Columbia, MD (March 13, 2013) – The Foundation Fighting Blindness Clinical Research Institute is launching a natural history study of people affected by Stargardt disease, a genetic retinal condition robbing the central vision of approximately 30,000 people in the United States. Known as ProgStar (The Natural History of the Progression of Atrophy Secondary to Stargardt Disease: A Longitudinal Observational Study), the study has three primary goals: 1) determine the best outcome measures to accelerate evaluation of emerging treatments; 2) better understand disease progression for selecting future clinical trial participants; and 3) identify potential participants for forthcoming clinical trials.
The study, taking place in multiple locations worldwide, will combine both prospective and retrospective analyses. The prospective portion, for which physicians will track the progression of disease in participants, will last two years. Physicians will also retrospectively analyze disease progression by reviewing participants’ past medical records.

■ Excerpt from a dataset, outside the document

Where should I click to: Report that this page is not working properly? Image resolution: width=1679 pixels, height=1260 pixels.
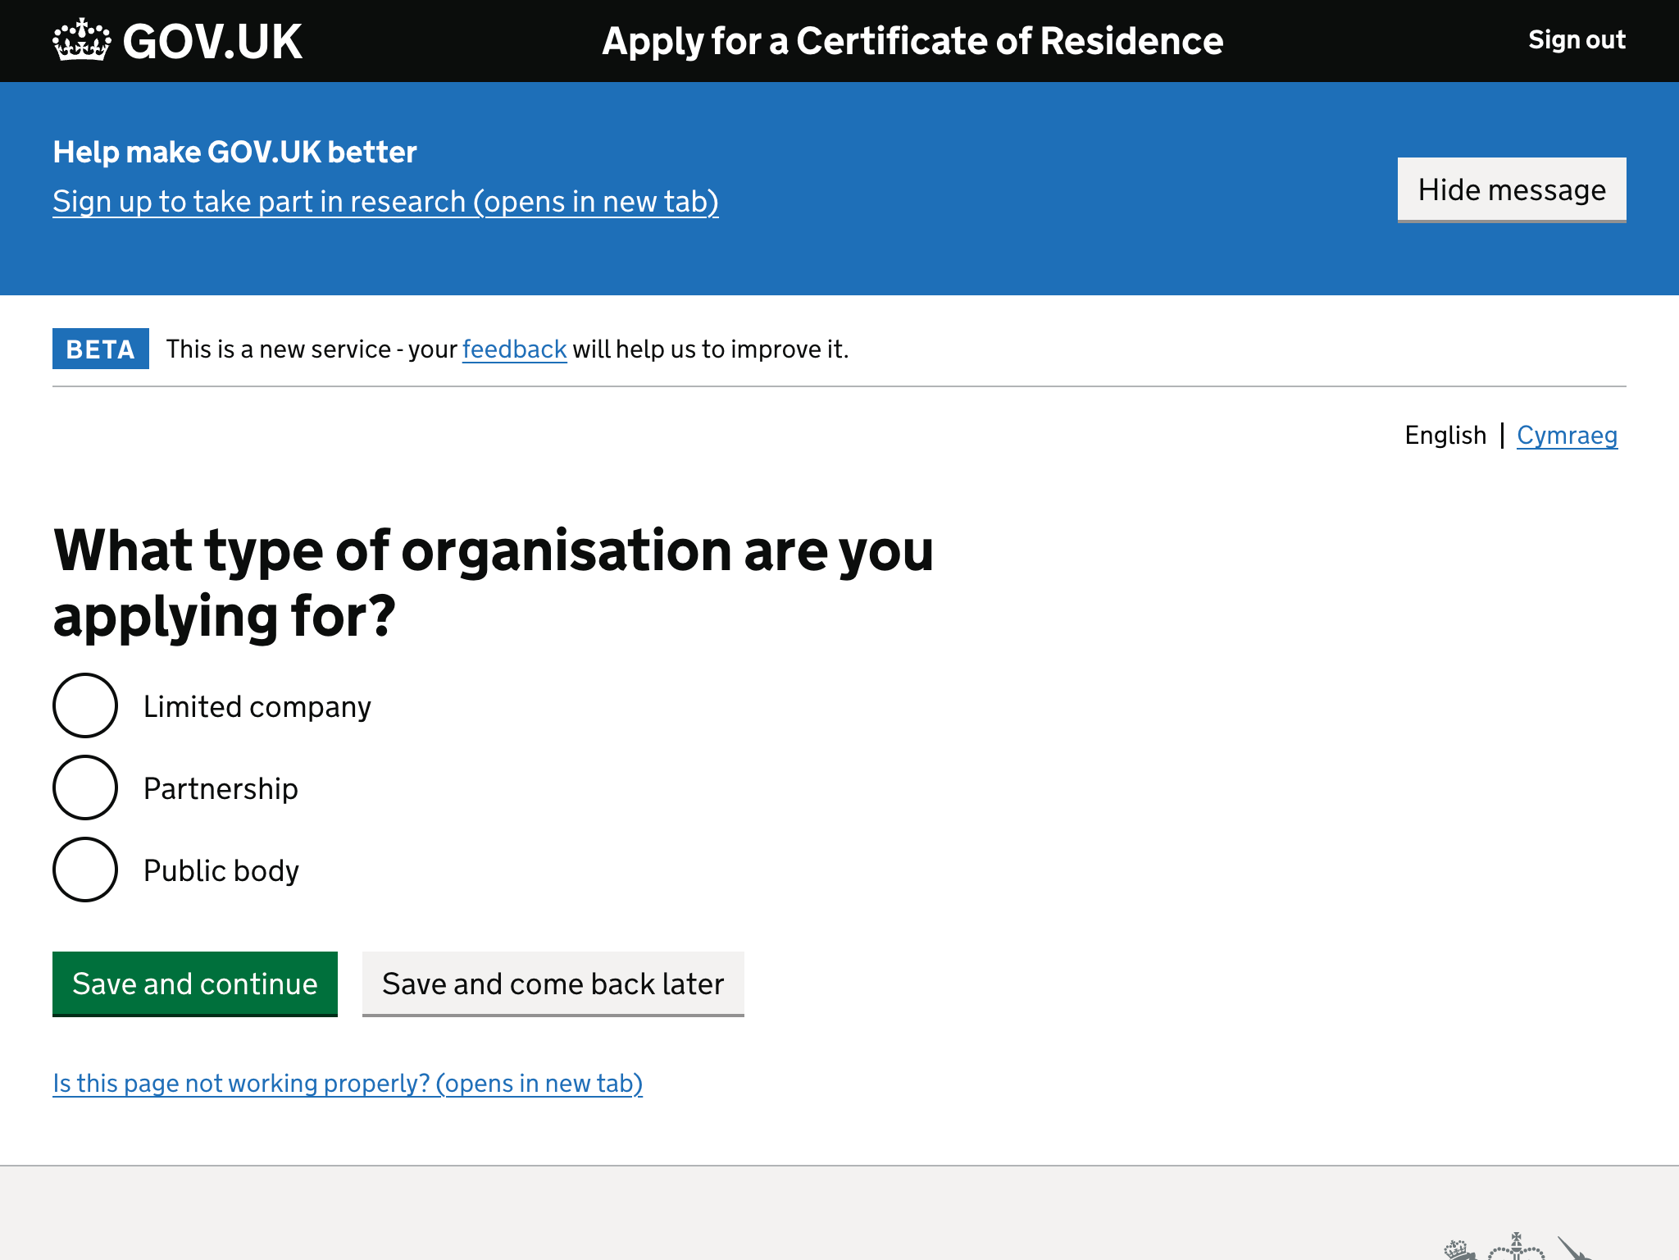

“Stargardt disease has a complex effect on the retina,” says Dr. Hendrik Scholl, of the Wilmer Eye Institute, Johns Hopkins Hospital, ProgStar’s protocol principal investigator and study director. “And the rate of disease progression can vary between people and is difficult to measure. These issues can make selection of clinical trial outcome measures and participants challenging. But ProgStar will help us design better human studies of potential treatments and increase our chances of success.”
“We are pleased there are gene therapy and cell-based clinical trials currently underway for Stargardt disease, but an existing obstacle for advancing promising treatments to market relies on accepted clinical endpoints for human studies,” says Patricia Zilliox, Ph.D., chief drug development officer of the Foundation Fighting Blindness. “By collecting and analyzing this natural history study data from hundreds of participants, we are putting ourselves in a better position to move laboratory research into the clinic and out to Stargardt disease patients hoping for treatments and cures.”
During the study, researchers will evaluate a number of outcome measures, including retinal images, visual fields and visual acuity. ProgStar is preparing to enroll its first participants in the spring or summer of 2013, pending regulatory approval to proceed. The study’s nine clinician-scientists will recruit as many as 250 total participants from their existing patient bases and no additional recruitment will be conducted. And, the study will not involve administration of potential therapies.
Principal investigators for the study are:
• Dr. Paul Bernstein, University of Utah (Salt Lake City, Utah)
• Dr. David Birch, Retina Foundation of the Southwest (Dallas, Texas)
• Dr. Artur Cideciyan, University of Pennsylvania (Philadelphia, Pennsylvania)
• Dr. Michel Michaelides, Moorfields Eye Hospital (London, United Kingdom)
• Dr. José Sahel, Institut de la Vision (Paris, France)
• Dr. Hendrik Scholl, Johns Hopkins Hospital (Baltimore, Maryland)
• Dr. Janet Sunness, Greater Baltimore Medical Center (Baltimore, Maryland)
• Dr. Elias Traboulsi, Cole Eye Institute at Cleveland Clinic (Cleveland, Ohio)
• Dr. Eberhart Zrenner, University of Tübingen (Tübingen, Germany)
Participating in study design are Dr. Gerald Fishman, of the Chicago Lighthouse for People Who are Blind or Visually Impaired, Drs. Frederick Ferris and Brian Brooks, of the National Eye Institute, Dr. Johanna Seddon, of Tufts Medical Center, and Dr. Richard Weleber, of Oregon Health & Science University. Dr. Srinivas Sadda, of the Doheny Eye Institute, University of Southern California, will be analyzing imaging and visual field data collected from the study centers and Dr. Sheila West, of the Dana Center, Wilmer Eye Institute, Johns Hopkins University, will coordinate statistical analyses and data monitoring.
About the Foundation Fighting Blindness Clinical Research Institute
The Foundation Fighting Blindness Clinical Research Institute works to accelerate the translation of laboratory-based research into clinical trials for treatments and cures of retinal degenerative diseases. As a support organization and the translational arm of the Foundation Fighting Blindness, it aims to develop a bridge between scientific, clinical, governmental, pharmaceutical and financial communities to advance clinical trials of sight-saving treatments and therapies. The FFB Clinical Research Institute invests funds to support Phase I and Phase II clinical trials to expedite the commercialization of treatments for conditions such as retinitis pigmentosa, macular degeneration, Usher syndrome and the entire spectrum of retinal diseases, and also provides assistance to the management of clinical trials and subsequent commercialization.